== Problem statement ==
Using the data below, return every line that holds the word "table".

----

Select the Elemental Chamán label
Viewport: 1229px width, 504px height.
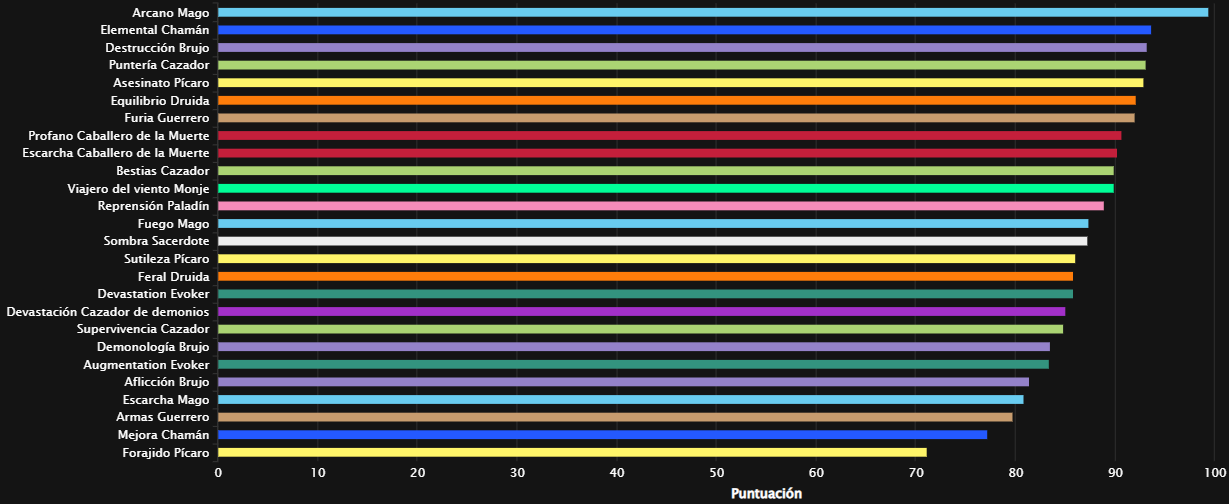[x=155, y=30]
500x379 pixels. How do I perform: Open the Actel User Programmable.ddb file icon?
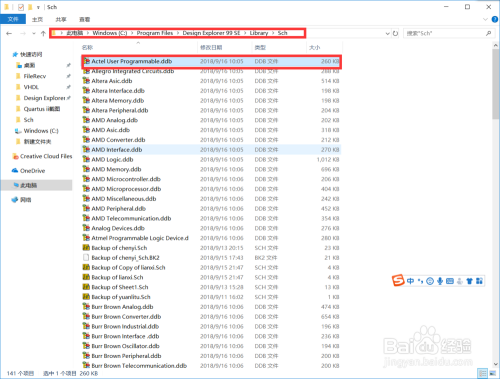pyautogui.click(x=86, y=61)
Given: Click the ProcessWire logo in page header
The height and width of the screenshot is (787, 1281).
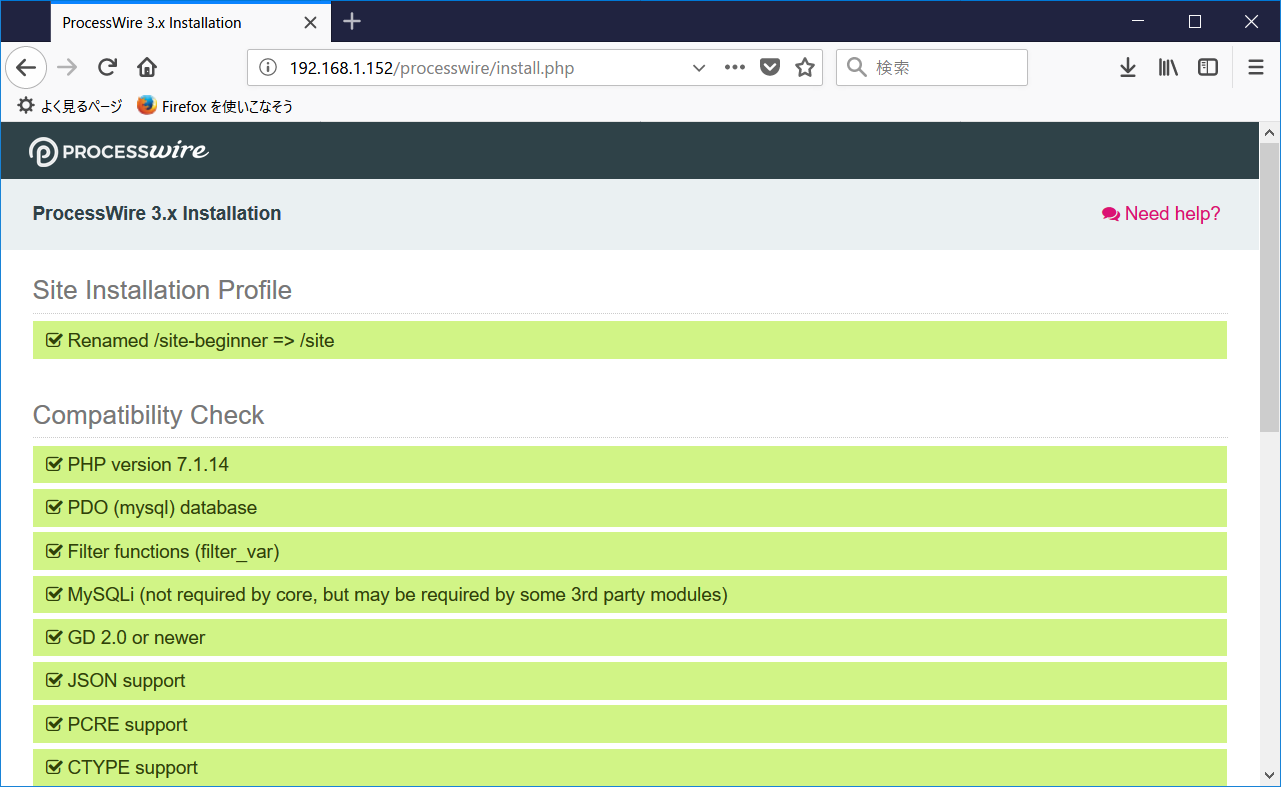Looking at the screenshot, I should click(118, 151).
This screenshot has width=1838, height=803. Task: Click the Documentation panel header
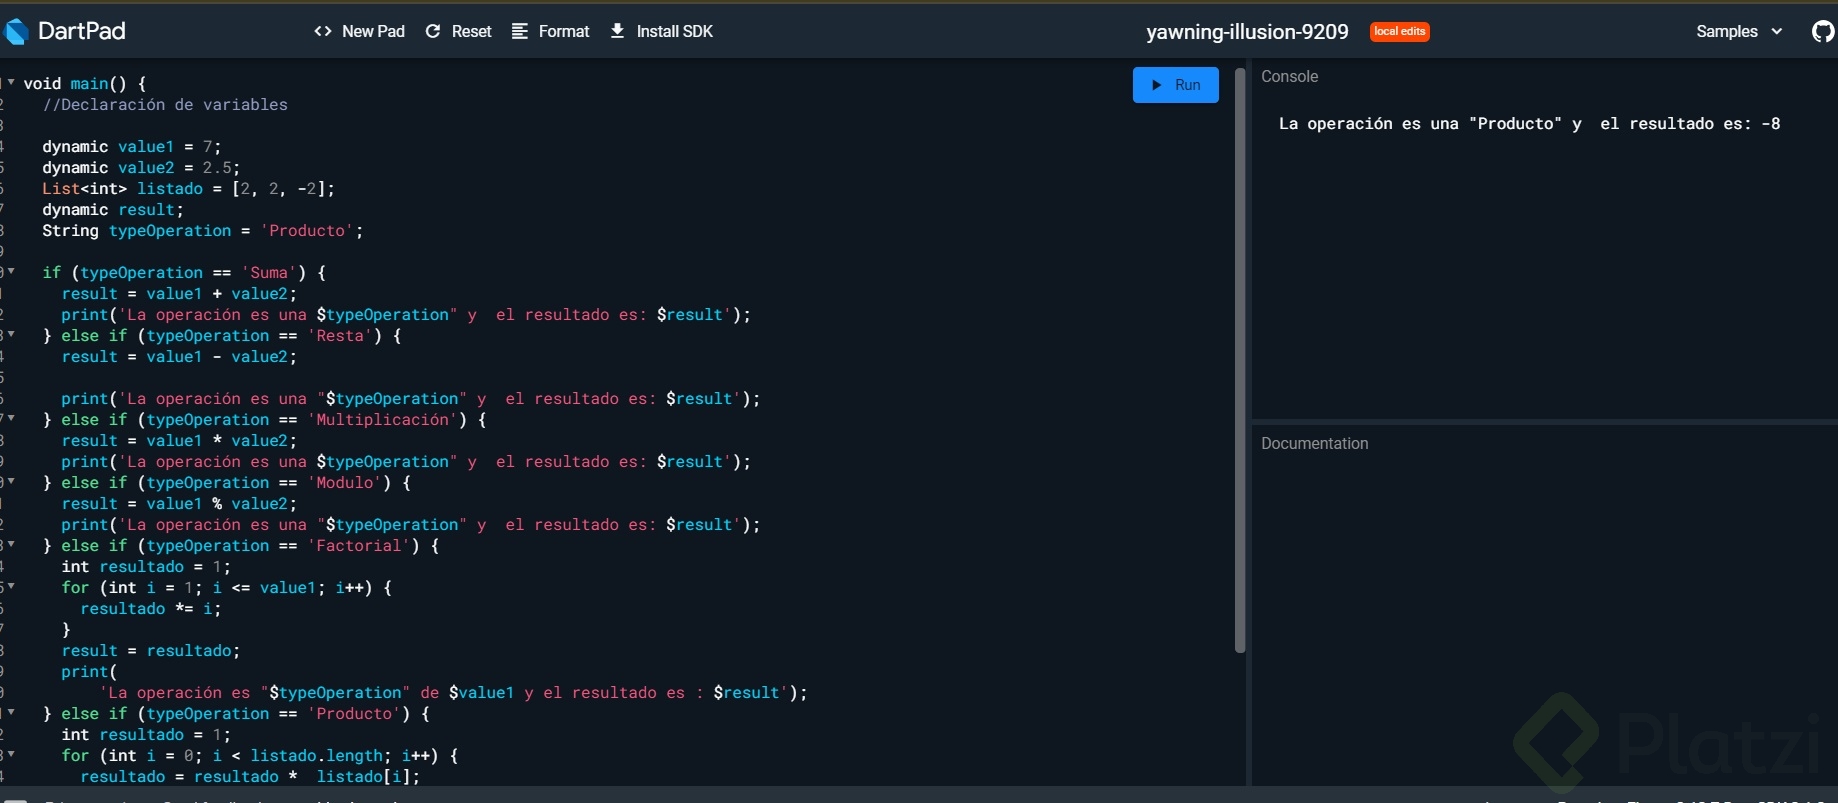[1314, 444]
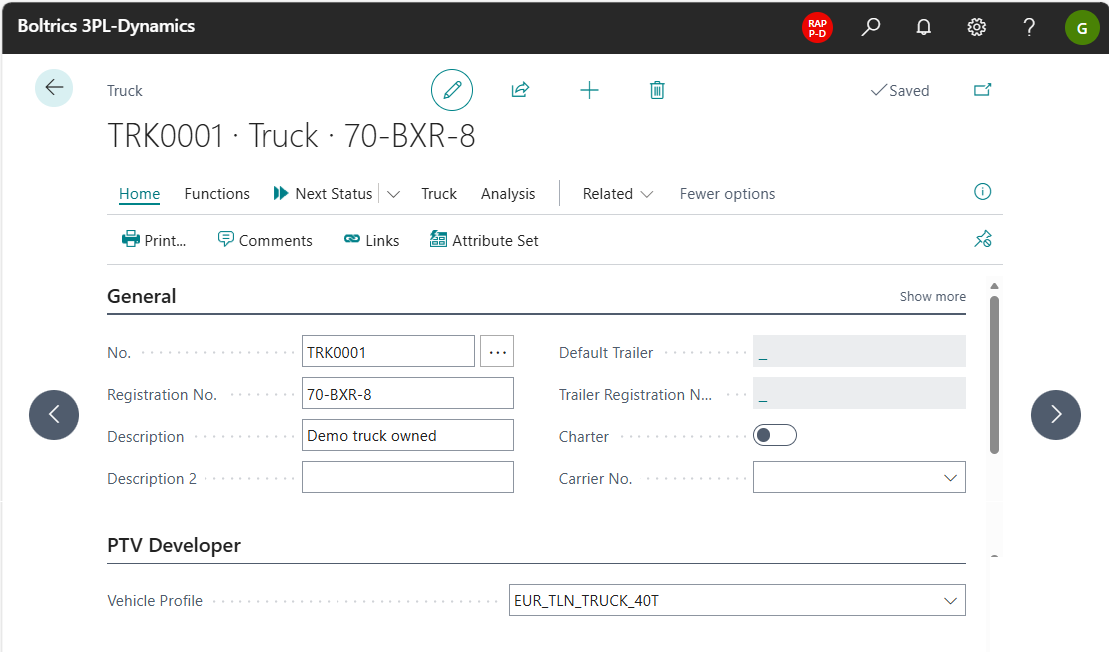Switch to the Analysis tab
This screenshot has width=1109, height=652.
click(507, 193)
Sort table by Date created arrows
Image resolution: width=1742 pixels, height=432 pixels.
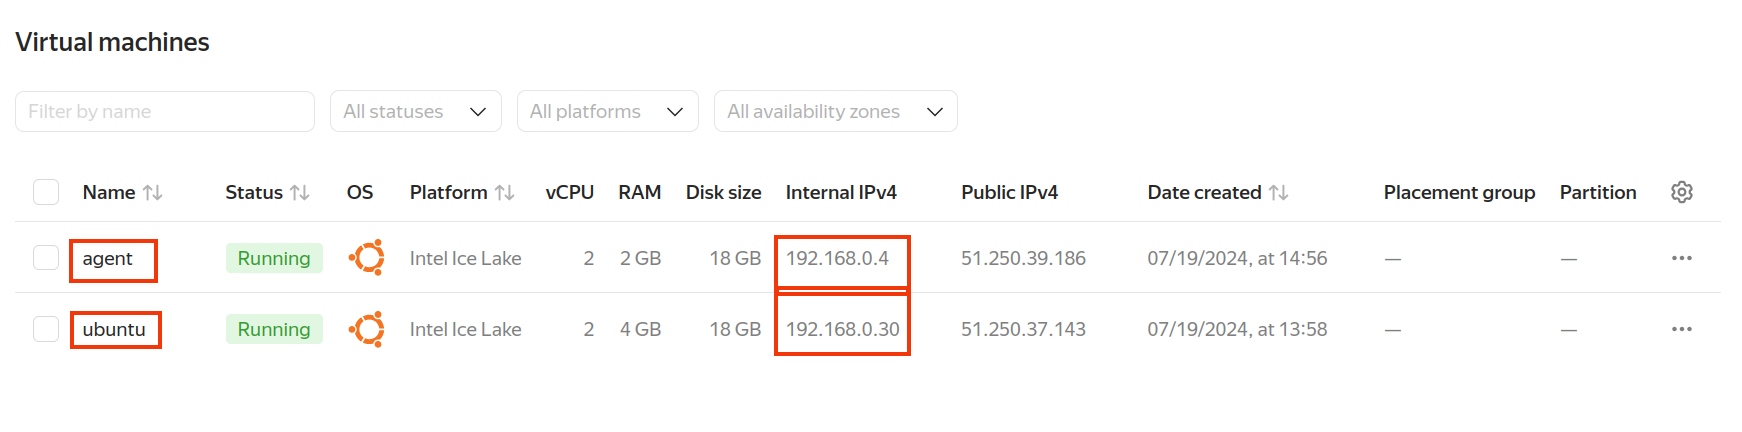pyautogui.click(x=1278, y=192)
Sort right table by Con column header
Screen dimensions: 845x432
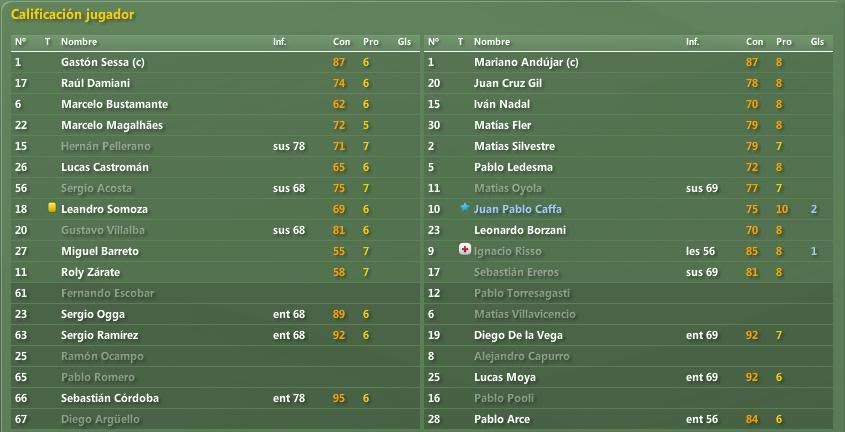point(754,41)
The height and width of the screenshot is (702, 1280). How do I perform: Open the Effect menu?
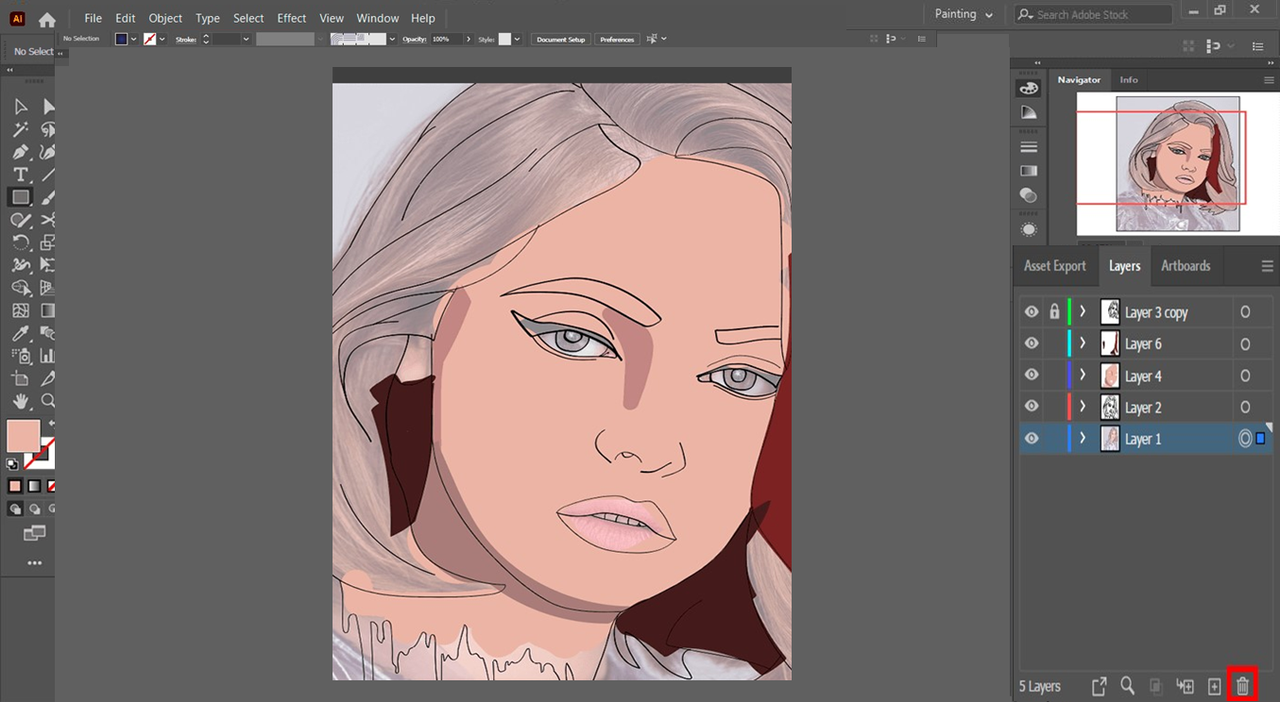coord(292,18)
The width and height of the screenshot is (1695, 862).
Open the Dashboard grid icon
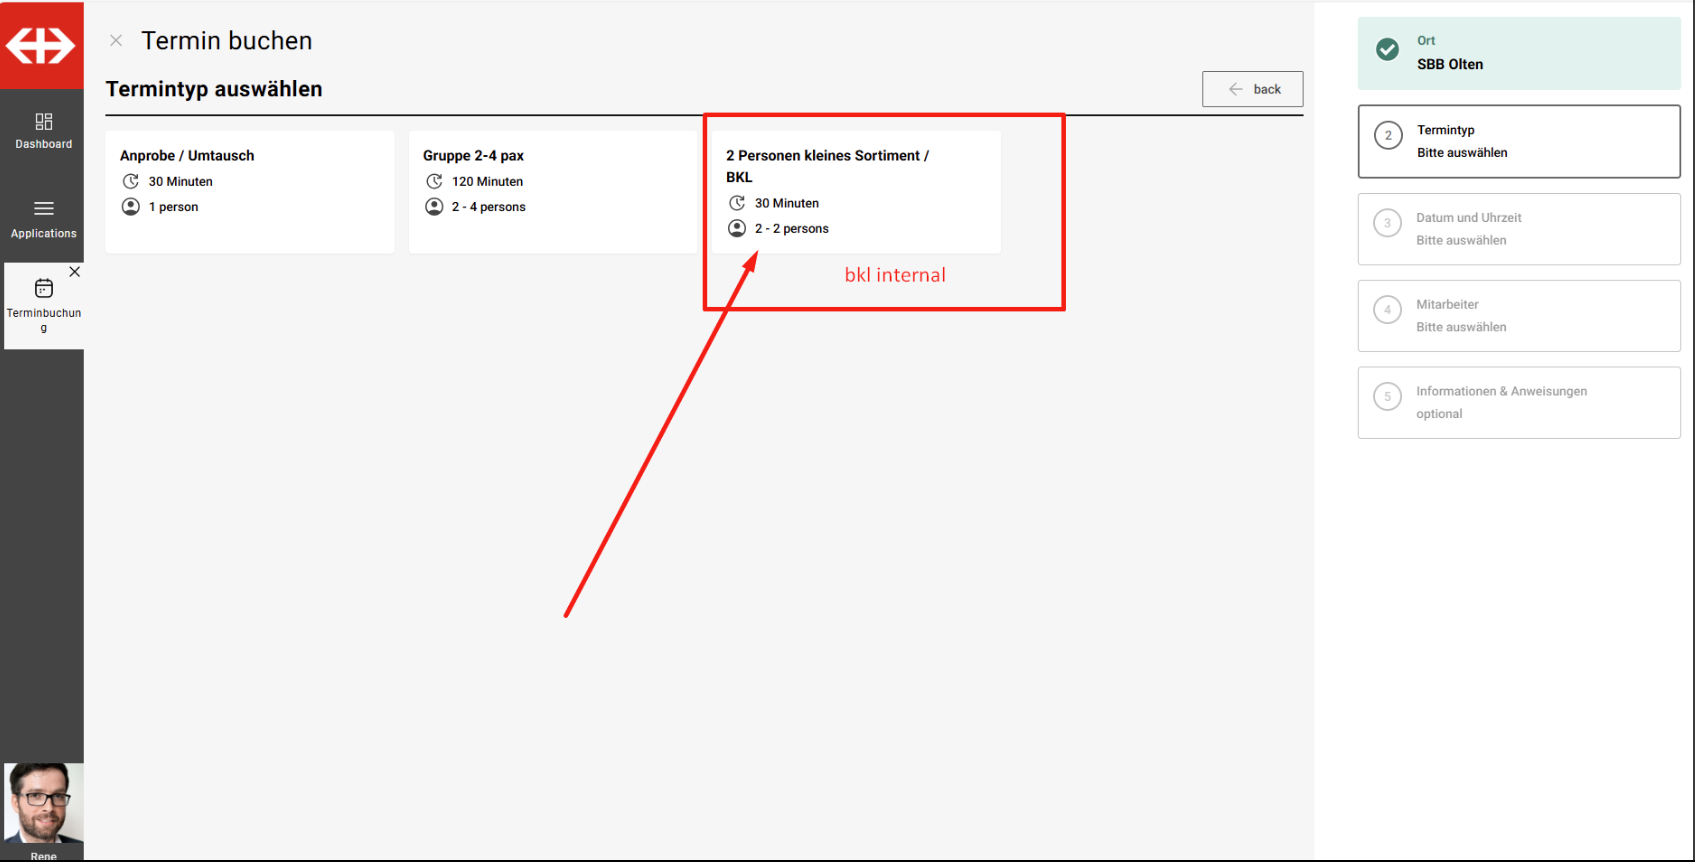(x=43, y=122)
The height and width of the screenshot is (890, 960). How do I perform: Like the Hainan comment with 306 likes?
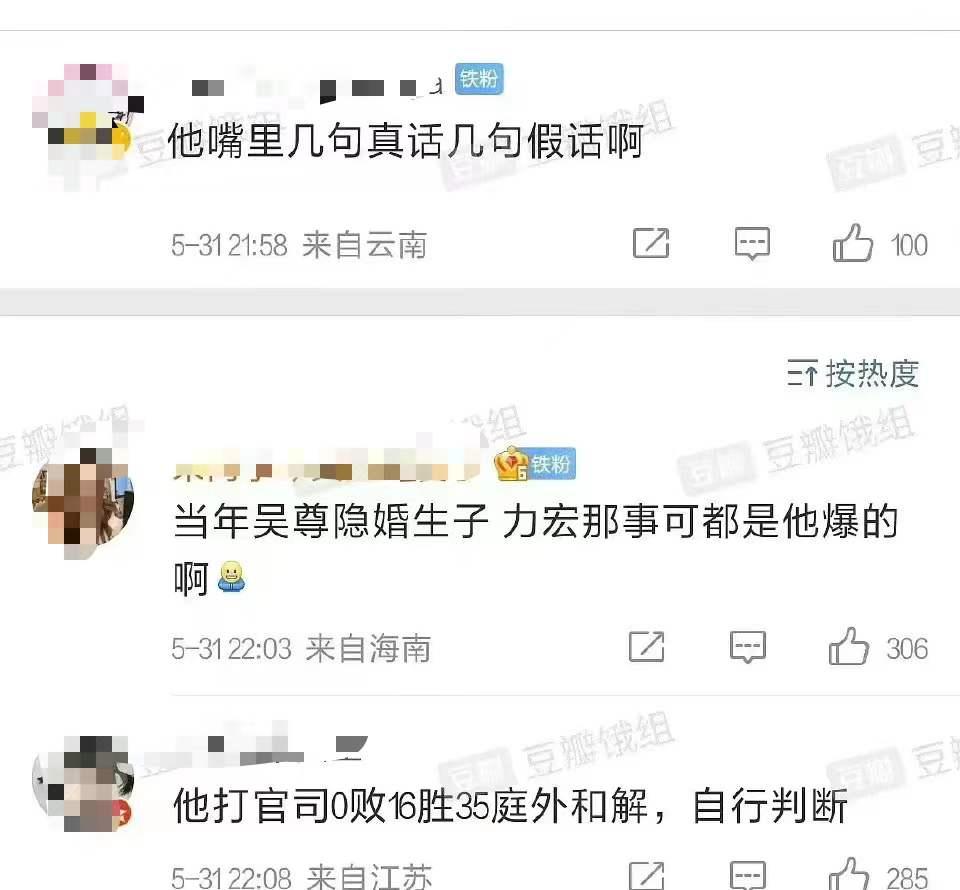[x=849, y=646]
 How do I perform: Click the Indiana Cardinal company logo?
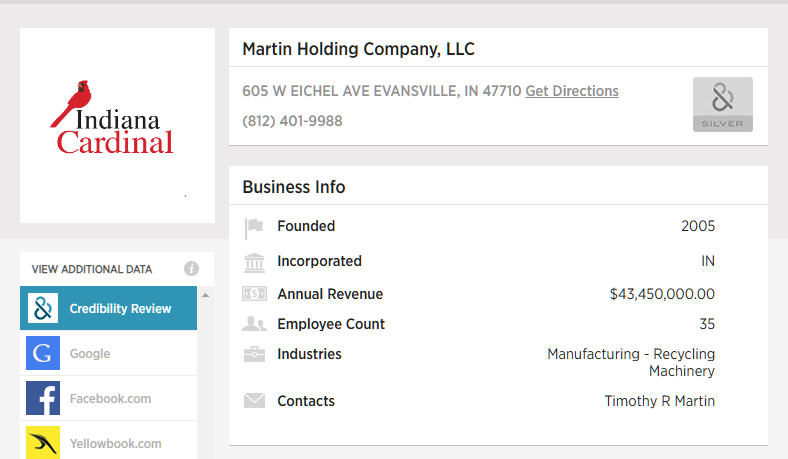[113, 120]
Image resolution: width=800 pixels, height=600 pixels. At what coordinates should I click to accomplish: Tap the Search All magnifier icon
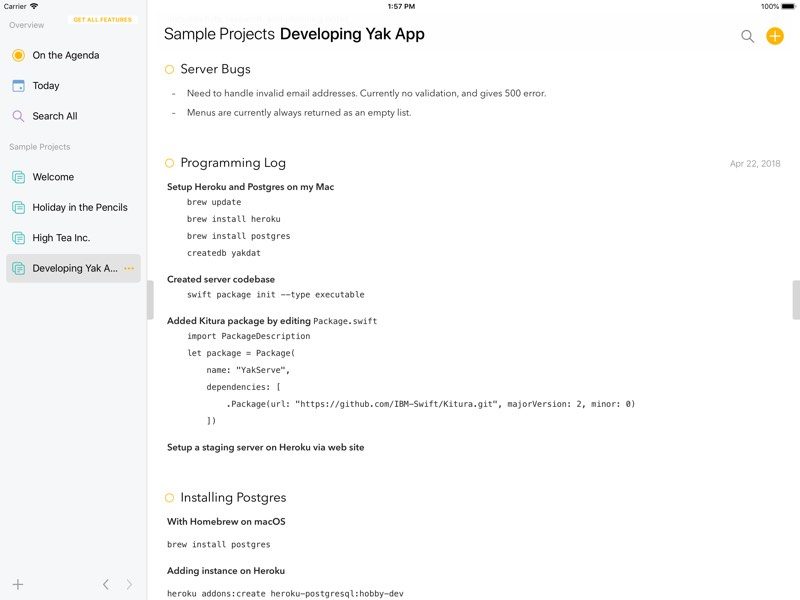18,116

----

== Output below ==
Sort table by Date created arrows
Sort right table by Con column header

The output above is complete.